** Problem details **
In the passage about TTT, how many patients died in the study by Li et al.?

** Passage **
————
There were weak associations between TTT with pH, base excess and venous lactate level. According to the literature, serum lactate has been reported as a powerful predictor of short-term PE-related complications and mortality.10 In another study, it was an independent predictor of mortality with an odds ratio of 0.06.11 Pathophysiological, the associations between TTT and blood gas parameters should be linked to due circulatory state.
TTT is depended on individual factors including anatomical specifications, gender and age specific variables, the size and state of the vascular system, the circulatory state, and pre-existing cardiac disease.1 Protocol-specific factors include the place where contrast is applied, the viscosity of contrast media, the injection rate, the threshold of the ROI, and the time between ROI scans in phase 2 of the bolus tracking procedure.1
In preliminary reports, the clinical benefit of TTT was shown previously.1, 6, 7 So, Li et al. investigated the time density curves of the region of interest and identified a high area under curve for the upslope time, a parameter very similar to the used TTT, to predict PE-related mortality.7 However, there is to consider that only 5 patients died in this study and that both central and peripheral venous catheters were pooled into the analysis.7
In another study, TTT was weakly correlated with CT parameters of circulatory state, and with mortality.1 Yet, in this mentioned study TTT was only obtained in patients with central venous catheters, which might explain the differences to the present results. This factor should be acknowledged as peripheral venous catheters cause a longer distance for the contrast media.
————
** Exercise data **
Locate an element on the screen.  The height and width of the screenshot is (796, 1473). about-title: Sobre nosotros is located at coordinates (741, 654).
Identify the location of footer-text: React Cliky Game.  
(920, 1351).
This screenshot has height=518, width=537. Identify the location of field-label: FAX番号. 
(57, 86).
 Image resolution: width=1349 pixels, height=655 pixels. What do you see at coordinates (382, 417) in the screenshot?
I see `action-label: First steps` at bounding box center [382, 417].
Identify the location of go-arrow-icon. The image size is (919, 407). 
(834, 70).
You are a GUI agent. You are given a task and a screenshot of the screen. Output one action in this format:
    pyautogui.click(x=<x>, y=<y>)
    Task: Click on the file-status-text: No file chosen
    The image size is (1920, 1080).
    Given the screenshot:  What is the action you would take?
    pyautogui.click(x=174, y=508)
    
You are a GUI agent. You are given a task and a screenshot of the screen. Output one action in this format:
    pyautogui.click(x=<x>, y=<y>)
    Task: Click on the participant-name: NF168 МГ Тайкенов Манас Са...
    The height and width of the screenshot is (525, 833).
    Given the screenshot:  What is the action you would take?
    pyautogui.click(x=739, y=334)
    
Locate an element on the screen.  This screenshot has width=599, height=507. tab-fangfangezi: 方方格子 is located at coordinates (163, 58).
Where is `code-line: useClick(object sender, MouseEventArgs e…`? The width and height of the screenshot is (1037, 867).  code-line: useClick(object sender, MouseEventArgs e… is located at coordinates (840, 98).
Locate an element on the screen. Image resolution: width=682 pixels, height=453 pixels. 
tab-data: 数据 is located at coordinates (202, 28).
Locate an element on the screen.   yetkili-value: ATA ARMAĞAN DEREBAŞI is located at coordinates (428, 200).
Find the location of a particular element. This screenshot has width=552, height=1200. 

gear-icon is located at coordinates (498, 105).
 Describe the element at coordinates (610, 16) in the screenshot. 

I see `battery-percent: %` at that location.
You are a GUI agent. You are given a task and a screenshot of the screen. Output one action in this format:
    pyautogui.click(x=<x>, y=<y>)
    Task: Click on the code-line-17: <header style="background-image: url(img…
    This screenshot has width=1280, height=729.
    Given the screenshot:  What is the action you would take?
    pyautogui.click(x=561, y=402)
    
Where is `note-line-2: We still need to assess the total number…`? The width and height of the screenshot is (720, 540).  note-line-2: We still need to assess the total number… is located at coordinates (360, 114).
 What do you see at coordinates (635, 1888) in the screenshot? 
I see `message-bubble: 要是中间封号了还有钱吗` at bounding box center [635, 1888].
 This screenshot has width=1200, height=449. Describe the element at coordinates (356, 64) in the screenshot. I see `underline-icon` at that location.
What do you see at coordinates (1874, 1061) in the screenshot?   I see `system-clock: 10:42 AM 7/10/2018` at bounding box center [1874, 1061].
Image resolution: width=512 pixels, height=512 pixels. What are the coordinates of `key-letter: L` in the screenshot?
————
** Result for this task **
Only 5 patients died in that study.